He descubierto, a través de mi propia historia, lo positivo que es para nuestros hijos conversar con honestidad y claridad sobre las situaciones que viven, hablándoles desde nuestra propia realidad de seres imperfectos y necesitados de Dios. Es decir, no presentándonos como un producto acabado, sino uno en proceso de cambio y transformación.
Si un padre habla desde su "perfección", que no existe, no va a poder llegar al corazón del hijo. Lo que se genera es una brecha que el hijo percibe como insuperable. Recuerdo que alguna vez me dieron el consejo de agacharme y mirar a los ojos a mis hijos para hablarles cara a cara. Ese encuentro sincero de corazón a corazón hace comprender el mensaje que uno quiere transmitir. Esa invitación a "agacharnos" no es otra cosa que ese ejercicio tan necesario en la virtud de la humildad.

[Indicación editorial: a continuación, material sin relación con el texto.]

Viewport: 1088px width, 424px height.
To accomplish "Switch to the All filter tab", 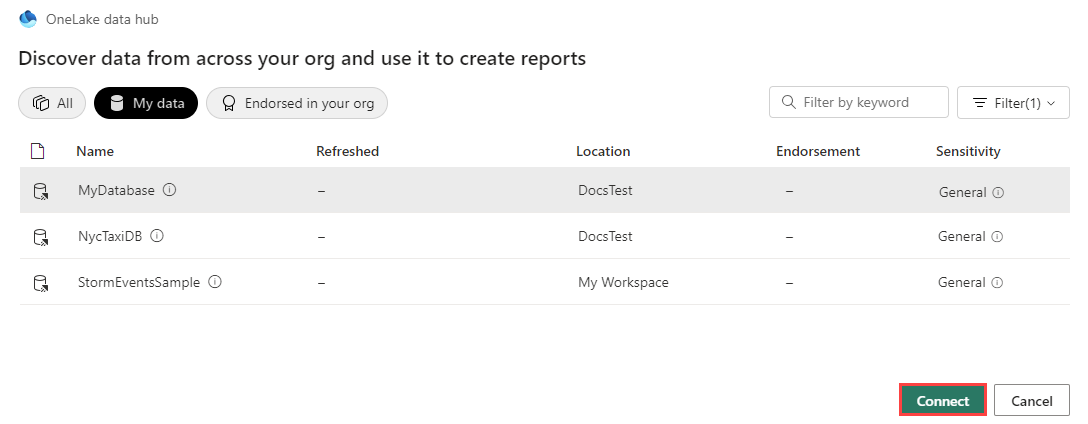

Cómo decía santa Teresa de Ávila: “la humildad es vivir en verdad”. Naturalmente, también la verdad incluye el reconocimiento de la belleza que Dios ha puesto en cada uno, el reconocimiento del crecimiento personal y las huellas de luz que Dios ha dejado grabadas en nuestro ser a cada paso del camino.
El haber caído y habernos levantado nos da también la autoridad moral para, sin ningún temor, guiar con firmeza a los niños y llevarlos a una relación con Dios llena de esperanza y de la alegría que da el saberse amados y la certeza de encontrase siempre con la Misericordia de Dios.
Cuando un padre y una madre viven los sacramentos y una vida de oración, los hijos también van aprendiendo a seguir esos pasos. Si crecen teniendo esa relación personal con Dios, en su libertad sabrán escoger el bien para sus vidas. Como padres debemos orar por ellos diariamente y confiar en lo que Dios quiere para ellos y en el amor que Él les tiene.
Tengo la certeza de que contamos con la Gracia de Dios, su acción nos mueve, nos guía, nos fortalece y nos da todo para cumplir esa gran misión de guiar a nuestros hijos al cielo.